Playwright Wendy MacLeod
Photo: Read Baldwin

Every now and then, people are lucky enough to come across a poet or a painter or a novelist or an actor  - someone whose work hits them on a different level. Developing a firm understanding of that artist’s work can help in developing one’s own artistic expression. One playwright to really be on the lookout for is Wendy MacLeod. She’s probably best known for her dark comedy, The House of Yes (more info on that later) which was made into an award winning 1997 film starring Parker Posey. However she has had several very successful plays, including The Water Children, which L.A.Weekly called "the most challenging political play of 1998," and it even was nominated for six awards from the L.A. Drama Critics Circle. MacLeod’s play Schoolgirl Figure, a dark comedy about anorexia, has been optioned for film as well. MacLeod is known for her dark and biting sense of humor. She takes subjects that many people are scared to tackle and is able to turn uncomfortable subject matter into something that we are able to laugh at – or with. Her writing is keen and specific, with a rhythmic style that is uniquely MacLeod’s . Today, please enjoy Acts and Answers with Wendy MacLeod.
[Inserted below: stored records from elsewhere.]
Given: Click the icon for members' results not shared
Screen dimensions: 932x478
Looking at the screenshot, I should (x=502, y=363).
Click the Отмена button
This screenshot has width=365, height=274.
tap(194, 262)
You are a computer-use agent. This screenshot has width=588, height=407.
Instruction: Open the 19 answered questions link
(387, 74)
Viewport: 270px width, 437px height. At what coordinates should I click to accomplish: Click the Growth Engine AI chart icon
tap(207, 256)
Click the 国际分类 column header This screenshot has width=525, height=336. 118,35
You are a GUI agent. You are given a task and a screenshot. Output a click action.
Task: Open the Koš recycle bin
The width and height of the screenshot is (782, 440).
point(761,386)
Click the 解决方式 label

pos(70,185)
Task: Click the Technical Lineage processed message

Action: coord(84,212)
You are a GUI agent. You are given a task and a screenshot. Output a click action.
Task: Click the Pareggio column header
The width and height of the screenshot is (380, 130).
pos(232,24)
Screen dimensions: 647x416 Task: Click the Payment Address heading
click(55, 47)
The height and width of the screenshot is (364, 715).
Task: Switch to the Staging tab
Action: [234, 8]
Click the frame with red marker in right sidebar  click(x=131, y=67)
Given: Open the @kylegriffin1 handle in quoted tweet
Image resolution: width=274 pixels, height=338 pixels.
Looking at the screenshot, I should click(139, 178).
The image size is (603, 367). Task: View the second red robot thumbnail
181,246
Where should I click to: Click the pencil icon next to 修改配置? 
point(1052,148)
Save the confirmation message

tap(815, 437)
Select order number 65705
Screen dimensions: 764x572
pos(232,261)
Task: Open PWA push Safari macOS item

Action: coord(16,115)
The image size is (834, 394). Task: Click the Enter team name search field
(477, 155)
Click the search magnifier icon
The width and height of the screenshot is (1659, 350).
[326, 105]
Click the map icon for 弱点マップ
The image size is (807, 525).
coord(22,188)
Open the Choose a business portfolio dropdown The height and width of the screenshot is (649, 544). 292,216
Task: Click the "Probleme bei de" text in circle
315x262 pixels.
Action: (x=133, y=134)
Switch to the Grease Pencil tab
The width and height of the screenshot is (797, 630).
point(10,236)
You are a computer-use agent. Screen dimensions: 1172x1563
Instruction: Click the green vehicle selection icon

Q: Tell me about your writing process. Do you start with an idea, then outline then into dialogue, etc.? Or do you just jump right in and let the story develop itself?
A:
The writing process is different for every play.  Sometimes I begin with a one-sentence concept like "a high-school where the girls are competing to disappear"  (which was the start of my "anorexic comedy" Schoolgirl Figure).  Sometimes I begin with a title, sometimes with a certain place, and sometimes I just sit down to write and the voices start talking...

 

Josh Hamilton and Parker Posey in Wendy
MacLeod's The House of Yes

Q: How much involvement did you have in the movie for House of Yes? What was that experience like?
A:
I had limited involvement with an unexpectedly happy ending.  Mark Waters invited me to write the screenplay, but being pregnant with my second child, I declined, and he basically moved the play to the screen.  He included me in the casting process but I didn't go out for the filming--I worried that my notes would hinder rather than help the play's transfer to the screen.  And when he sent me the rough cut that he submitted to Sundance, I was completely delighted.  He had found the tone, and the perfect Jackie O. in Parker Posey.

Q: Who are some up and coming playwrights you've got your eye on?
A:
I have two former students in 13P (13 Playwrights), Ann-Marie Healy and Kate Ryan, who I think are very talented.  I recently read Anne Washburn's play The Internationalist and enjoyed it.  But living outside of New York, it's harder to track the up-and-comers.

Q: What's the biggest obstacle you find yourself facing as a writer(block, motivation, etc)? How do you deal with it?
A:
With two children, and a full-time teaching job, not to mention a seemingly endless flu season, the biggest challenge is finding the time and energy to write.

Q: In reading your author's notes in several of your plays, you seem to get your inspiration from many different areas. What would you say is your prime source of inspiration? Where do you get your favorite ideas?
A:
My favorite ideas comes from the stories that people tell at dinner parties.  I also read voraciously.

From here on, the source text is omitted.